From E-mag- Even most locals in Chula Vista, California—the second-to-last city you pass through before crossing the Mexican border into Tijuana—are unaware of what lies beneath San Diego Bay. Strange how a colony of 60 to 100 sea turtles has somehow thrived, virtually undetected, in one of the busiest, most developed natural harbors in the world. These particular Eastern Pacific green turtles are supersized, some bettering 550 lbs., an unprecedented enormity, almost doubling the normal size records of the same species in other habitats.
“They’re monsters, I tell ya,” says Jeffrey Seminoff, ecologist and assistant team leader for the Marine Turtle Research Program, part of the National Oceanic and Atmospheric Association’s (NOAA’s) Southwest Fisheries Science Center. He’s wearing orange coveralls and flip-flops, standing at the Boston Whaler’s pedestal helm as we glissade over the dusky water. Twice a month, he and his team use two 17-foot Whalers to make sweeps of an area called South Bay, netting green turtles and hauling them back to shore to be weighed, tagged, sampled and released as part of a new pathbreaking study.
There are four of us crammed in the little boat, including NOAA Fisheries ecologist Tomoharu Eguchi. He’s the man with all the stats—including those showing that some of these enigmatic turtles are growing eight to 10 centimeters a year. “That’s quadruple the rate of green turtles at other sites,” he shouts over the outboard motor. Genetically similar green turtles in the Sea of Cortez only grow about two centimeters a year and rarely top 300 lbs.

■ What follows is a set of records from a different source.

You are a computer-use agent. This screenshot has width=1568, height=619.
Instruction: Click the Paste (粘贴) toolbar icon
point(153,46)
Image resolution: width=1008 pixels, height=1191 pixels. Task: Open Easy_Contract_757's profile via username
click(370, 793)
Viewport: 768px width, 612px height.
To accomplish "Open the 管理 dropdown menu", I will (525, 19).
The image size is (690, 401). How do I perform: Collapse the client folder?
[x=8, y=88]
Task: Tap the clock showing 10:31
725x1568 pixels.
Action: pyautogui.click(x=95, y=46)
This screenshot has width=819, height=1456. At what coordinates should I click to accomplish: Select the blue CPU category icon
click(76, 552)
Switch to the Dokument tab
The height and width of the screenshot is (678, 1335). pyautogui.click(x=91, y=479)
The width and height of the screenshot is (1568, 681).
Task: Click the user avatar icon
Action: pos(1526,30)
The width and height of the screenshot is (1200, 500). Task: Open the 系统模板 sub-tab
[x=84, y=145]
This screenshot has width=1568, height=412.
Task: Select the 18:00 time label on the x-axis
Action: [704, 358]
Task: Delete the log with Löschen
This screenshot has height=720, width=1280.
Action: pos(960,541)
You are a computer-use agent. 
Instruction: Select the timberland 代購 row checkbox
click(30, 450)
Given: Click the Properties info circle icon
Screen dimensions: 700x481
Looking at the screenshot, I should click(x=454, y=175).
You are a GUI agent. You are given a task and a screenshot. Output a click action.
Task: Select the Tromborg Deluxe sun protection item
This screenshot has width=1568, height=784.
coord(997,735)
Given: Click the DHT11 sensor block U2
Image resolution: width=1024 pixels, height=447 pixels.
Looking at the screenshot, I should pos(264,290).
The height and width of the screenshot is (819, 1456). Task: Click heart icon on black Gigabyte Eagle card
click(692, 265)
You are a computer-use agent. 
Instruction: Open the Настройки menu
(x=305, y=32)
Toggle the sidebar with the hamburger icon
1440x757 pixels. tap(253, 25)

South Bay is a unique habitat of intertidal mudflats and salt marshes, granting refuge to over-wintering birds. Hidden in the murky waters, green turtles take sanctuary among the eelgrass beds. The one we’re going after is just ahead. It struggles in the buoyed net, flippers wind-milling and splashing, head breeching for air. It’s a 350-lb. female, so burdensome she makes the boat’s starboard gunwale dip underwater as three men grunt her aboard. Read the full article from emagazine here
Resources
DG says
Never knew this. Lived in SD for 53 years and I never knew we had turtles in the Bay.